SET PROBLEM 1
Return, word for word, the stretch of the text on Van in 1915 that begins at the words "The Ottomans were" and stops after "1907, Van (link)".
SET PROBLEM 2
Resume the text on Van in 1915, starting right after its last sentence.

The Kurds came down from the mountains to plunder us. We were walking day and night with blood-stained feet, exhausted, hungry. We reached Orgov. After Bayazet we ascended a mount and my eyes fell on Ararat. It was the first time I saw the sacred mountain. I forgot the hardships we had had and our tiredness. I remembered Raffi's words: "Will there ever come a time when the Armenian flag will float on top of Ararat."
WE LEARN that Armenian schools were hotbeds of rebellion. No doubt these policies were directed by Dashnak activists as Ishkhan (a traitor whom, we are told above, got killed by the Turks), and the cycle of hatred kept getting fueled.
The Ottomans were engaged in desperate war, and Djevdet was going to spend precious resources by attacking the Van Armenians for no reason? What an awful propagandist. If anything, Djevdet had his hands full fending off murderous Armenians. On April 24, the only "deportation" being considered was Djevdet's nerve-wracking evacuation of Muslims, victims of the Armenians.
Yervand Simon Shirakian, born in 1907, Van (link)
In 1914 I began to attend school. But in April 1915 there was no school any more, because World War I had started, and the Turks had attacked us. All the Armenian males were being taken to the army, but they didn't draft my father, since he was supplying the Turks with shoes.

MATERIAL PROVIDED

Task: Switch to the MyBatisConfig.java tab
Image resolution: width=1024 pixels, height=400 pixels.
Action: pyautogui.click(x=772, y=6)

FINAL ANSWER 1
The Ottomans were engaged in desperate war, and Djevdet was going to spend precious resources by attacking the Van Armenians for no reason? What an awful propagandist. If anything, Djevdet had his hands full fending off murderous Armenians. On April 24, the only "deportation" being considered was Djevdet's nerve-wracking evacuation of Muslims, victims of the Armenians.
Yervand Simon Shirakian, born in 1907, Van (link)

FINAL ANSWER 2
In 1914, when the World War broke out, Eastern Armenia and the Armenians of Tiflis organized volunteer troops and joined the Russian army. The Turks had sixty thousand Armenians in their Army. When the Turks learned about it, they took the Armenian soldiers out of the army, organized working battalions and began to slaughter them.
When the news reached Van, the people of Van organized a Military Council, barricaded the town and built defensive positions; in the middle of Van were the Turkish barracks; the Armenians set fire to it and demolished it.
Beginning from the 6th of April 1915, up to the 4th of May the Armenians were defending themselves with success. On May 4 the Russian army entered Van, in which was included also the Armenian army consisting of six thousand soldiers under the leadership of General Andranik. The Russian authorities elected Aram Manoukian as the leader of the town of Van. This way we lived till the beginning of July. In the beginning of July 1915 the Russian authorities ordered the Armenians to migrate.
This eight-year-old kid had actual evidence, then, that the Turks were slaughtering the Armenians in the Ottoman army. That is amazing. Or is it possible this "oral historian" was feeling free to add the slippery claims of genocide lore, as so many other "oral historians"?
WE LEARN that it was the Armenians of the Ottoman Empire, along with some from Georgia, who filled the ranks of the "volunteers." (Many who filled the ranks of the Armenians in the Russian Army also came from the Ottoman Empire, at one point or another, a good number during the outbreak of war.)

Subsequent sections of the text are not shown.